Appendix
Regular Expression Syntax
Below is a quick reference for the most common regular expression tags supported by IxoraRMS. The full supported syntax is that of the Pattern class, as described in Java documentation.
Characters
- x The character x
- \\ The backslash character
- \0n The character with octal value 0n (0 <= n <= 7)
- \0nn The character with octal value 0nn (0 <= n <= 7)
- \0mnn The character with octal value 0mnn (0 <= m <= 3, 0 <= n <= 7)
- \xhh The character with hexadecimal value 0xhh
- \uhhhh The character with hexadecimal value 0xhhhh
- \t The tab character ('\u0009')
- \n The newline (line feed) character ('\u000A')
- \r The carriage-return character ('\u000D')
- \f The form-feed character ('\u000C')
- \a The alert (bell) character ('\u0007')
- \e The escape character ('\u001B')
- \cx The control character corresponding to x
Character classes
- [abc] a, b, or c (simple class)
- [^abc] Any character except a, b, or c (negation)
- [a-zA-Z] a through z or A through Z, inclusive (range)
- [a-d[m-p]] a through d, or m through p: [a-dm-p] (union)
- [a-z&&[def]] d, e, or f (intersection)
- [a-z&&[^bc]] a through z, except for b and c: [ad-z] (subtraction)
- [a-z&&[^m-p]] a through z, and not m through p: [a-lq-z](subtraction)
Predefined character classes
- . Any character (may or may not match line terminators)
- \d A digit: [0-9]
- \D A non-digit: [^0-9]
- \s A whitespace character: [ \t\n\x0B\f\r]
- \S A non-whitespace character: [^\s]
- \w A word character: [a-zA-Z_0-9]
- \W A non-word character: [^\w]
POSIX character classes (US-ASCII only)
- \p{Lower} A lower-case alphabetic character: [a-z]

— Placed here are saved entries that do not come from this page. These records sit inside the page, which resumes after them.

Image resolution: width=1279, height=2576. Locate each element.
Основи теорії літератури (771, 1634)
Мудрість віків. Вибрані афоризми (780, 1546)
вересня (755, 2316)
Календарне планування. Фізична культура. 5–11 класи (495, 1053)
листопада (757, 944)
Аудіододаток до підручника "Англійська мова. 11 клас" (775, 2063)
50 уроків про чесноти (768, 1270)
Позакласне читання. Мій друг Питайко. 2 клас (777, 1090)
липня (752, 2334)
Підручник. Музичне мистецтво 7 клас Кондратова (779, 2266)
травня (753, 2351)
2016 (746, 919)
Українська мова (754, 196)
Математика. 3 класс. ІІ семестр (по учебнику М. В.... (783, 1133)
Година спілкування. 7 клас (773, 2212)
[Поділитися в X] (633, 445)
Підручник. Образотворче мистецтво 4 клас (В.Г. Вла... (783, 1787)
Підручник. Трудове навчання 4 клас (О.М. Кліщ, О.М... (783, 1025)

- \p{Upper} An upper-case alphabetic character:[A-Z]
- \p{ASCII} All ASCII:[\x00-\x7F]
- \p{Alpha} An alphabetic character:[\p{Lower}\p{Upper}]
- \p{Digit} A decimal digit: [0-9]
- \p{Alnum} An alphanumeric character:[\p{Alpha}\p{Digit}]
- \p{Punct} Punctuation: One of !"#$%&'()*+,-./:;<=>?@[\]^_`{|}~
- \p{Graph} A visible character: [\p{Alnum}\p{Punct}]
- \p{Print} A printable character: [\p{Graph}]
- \p{Blank} A space or a tab: [ \t]
- \p{Cntrl} A control character: [\x00-\x1F\x7F]
- \p{XDigit} A hexadecimal digit: [0-9a-fA-F]
- \p{Space} A whitespace character: [ \t\n\x0B\f\r]
Classes for Unicode blocks and categories
- \p{InGreek} A character in the Greek block (simple block)
- \p{Lu} An uppercase letter (simple category)
- \p{Sc} A currency symbol
- \P{InGreek} Any character except one in the Greek block (negation)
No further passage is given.